(Montréal) Moins de nouveautés dans les rayons mais plus de livres dans les paniers : de la littérature jeunesse à la BD, en passant par les romans, les Québécois ont redécouvert à la faveur de la pandémie le plaisir de la lecture et surtout leurs auteurs locaux.

Privés de sorties culturelles ou de soirées entre amis pendant des mois en raison d’un confinement très strict, les habitants du Québec, pour tenter d’échapper au moins un peu aux écrans, ont lu davantage qu’avant la crise et surtout mis la main au porte-monnaie.

En 2021, les ventes de livres ont bondi de plus de 16 % au Québec, particulièrement tirées par les ventes d’auteurs locaux (+18,3 %), d’après le bilan Gaspard, qui compile les données du marché du livre.

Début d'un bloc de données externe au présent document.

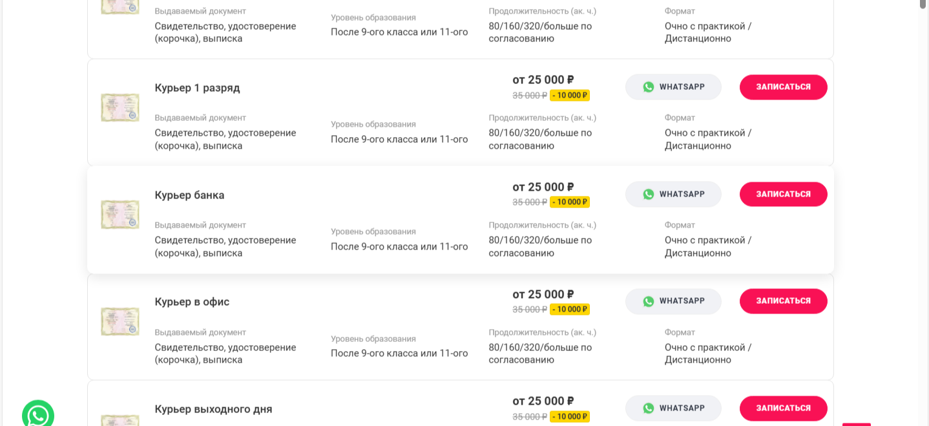This screenshot has width=929, height=426.
Task: Click the page vertical scrollbar thumb
Action: 923,4
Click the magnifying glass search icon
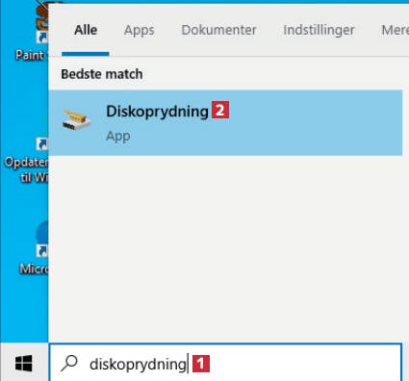This screenshot has height=381, width=409. click(69, 364)
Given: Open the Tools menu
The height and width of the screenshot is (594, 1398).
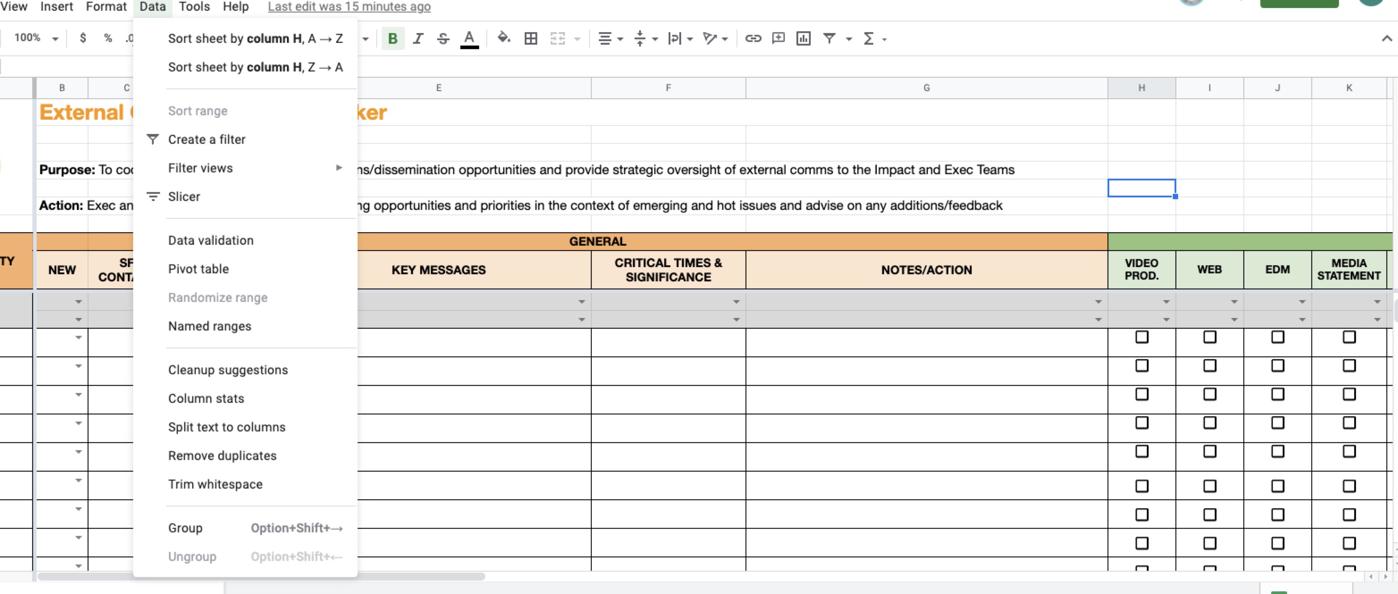Looking at the screenshot, I should click(194, 7).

« Il y a une croissance importante du livre québécois depuis quelques années qui a été accentuée depuis deux ans », confirme auprès de l’AFP Arnaud Foulon, président de l’Association nationale des éditeurs de livres (ANEL).

Les appels à consommer local semblent donc avoir aussi, au Québec, touché le livre, soutenu par ailleurs par une campagne du gouvernement « Je lis québécois ».

Les lecteurs « ont voulu choisir des livres des auteurs d’ici, d’éditeurs d’ici, dans une librairie d’ici », opine Katherine Fafard, directrice générale de l’Association des libraires du Québec (ALQ).

Ils ont préféré cette littérature décrite par les experts comme « très nord-américaine mais dans une langue française », sensible à « l’autofiction », « la réalité des autochtones » ou « l’écologie ».

PHOTO HUGO-SÉBASTIEN AUBERT, ARCHIVES LA PRESSE

Michel Jean, auteur de Kukum

Sur le site des librairies indépendantes du Québec, 45 des 50 titres les plus vendus en 2021 sont québécois, et plus de la moitié sont parus cette année. En tête du podium, l’auteur amérindien Michel Jean avec son livre Kukum (Libre Expression, 2019), compte trois autres romans au sein du palmarès.

Pour lui, ses romans ont aussi « bénéficié d’un contexte lié à la question autochtone », qui a fait la une des journaux au Canada ces derniers mois notamment en raison de macabres découvertes autour des pensionnats pour autochtones.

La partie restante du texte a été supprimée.